Compromised information, potentially
According to Orbitz, it is not yet clear if user data was actually compromised or stolen, only that their system had been breached and user data was accessible to the hackers. Information including credit card data, names, addresses, emails, phone numbers, and gender could have potentially been stolen. The security team at Orbitz has said that social security numbers, passport data, and flight itineraries were not part of the breached information. A deeper investigation into the hack is ongoing, and Orbitz has hired a forensic investigative firm and a law firm in order to clear the issue up. As more information about the attack surfaces, Orbitz will keep its customers in the loop.
For users who could potentially have been affected by this hack, Orbitz is offering to pay for a year’s worth of credit monitoring. Orbitz issued an apology statement, saying that the company regrets the breach and is committed to making it right and gaining consumer trust back. Orbitz is taking steps to notify the 880,000 affected users, but users can reach out to them at855-828-3959 in the U.S. or 512-201-2214 outside the U.S. for more information.
Competent handling of a preventable breach
Willy Leichtera is a cybersecurity expert at Virsec Systems, and he says that Orbitz’ handling of this issue is commendable. When he compares the actions that Orbitz has taken with those of other breached companies, he is impressed with the three weeks turn around on admitting the breach, as well as the quick action to make things right. He cites Equifax taking more than 6 months to own up to a breach, and Uber hiding a hack until it was discovered independently, as more common, and less impressive ways of handling this kind of incident.

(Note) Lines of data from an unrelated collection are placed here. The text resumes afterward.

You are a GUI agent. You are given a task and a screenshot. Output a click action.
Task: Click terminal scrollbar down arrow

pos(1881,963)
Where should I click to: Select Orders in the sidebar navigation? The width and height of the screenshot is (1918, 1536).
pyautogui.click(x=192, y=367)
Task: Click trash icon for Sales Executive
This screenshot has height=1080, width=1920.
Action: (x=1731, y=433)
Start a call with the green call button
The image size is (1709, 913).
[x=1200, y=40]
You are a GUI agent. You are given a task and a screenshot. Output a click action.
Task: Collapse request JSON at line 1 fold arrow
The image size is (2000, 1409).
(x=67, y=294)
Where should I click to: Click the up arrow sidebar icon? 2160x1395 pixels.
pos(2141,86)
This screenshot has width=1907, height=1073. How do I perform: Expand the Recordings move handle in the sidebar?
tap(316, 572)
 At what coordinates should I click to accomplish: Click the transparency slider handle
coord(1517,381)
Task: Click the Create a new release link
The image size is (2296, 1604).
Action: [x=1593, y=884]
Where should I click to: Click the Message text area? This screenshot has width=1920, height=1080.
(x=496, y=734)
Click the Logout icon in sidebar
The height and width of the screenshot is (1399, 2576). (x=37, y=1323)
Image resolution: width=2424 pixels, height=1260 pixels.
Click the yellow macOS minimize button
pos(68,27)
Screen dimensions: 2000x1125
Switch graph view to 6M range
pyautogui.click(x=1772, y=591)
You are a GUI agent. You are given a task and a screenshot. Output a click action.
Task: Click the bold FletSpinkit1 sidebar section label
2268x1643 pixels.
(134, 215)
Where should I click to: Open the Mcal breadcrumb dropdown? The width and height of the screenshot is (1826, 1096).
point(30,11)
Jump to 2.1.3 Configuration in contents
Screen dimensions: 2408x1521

Although Orbitz is doing a good job mitigating the damage, Leichtera says this should never have happened at all. Orbitz claims that the information was accessed through a legacy site, but Leichtera says that an active public facing site does not qualify. The fact that Orbitz has moved traffic to their newer cite should not have taken away from security measures protecting the older site.
Hackers like travel companies
Travel agencies are lucrative targets for hackers since so much personal information is necessary when booking travel tickets and hotel rooms. Other notable examples of travel agency hacks include last year’s Sabre hack and the 2011 TripAdvisor hack. The Sabre attackers managed to steal around 15% of users data, including contact information and payment information. The TripAdvisor breach lost email addresses to hackers, but there was no payment data on file.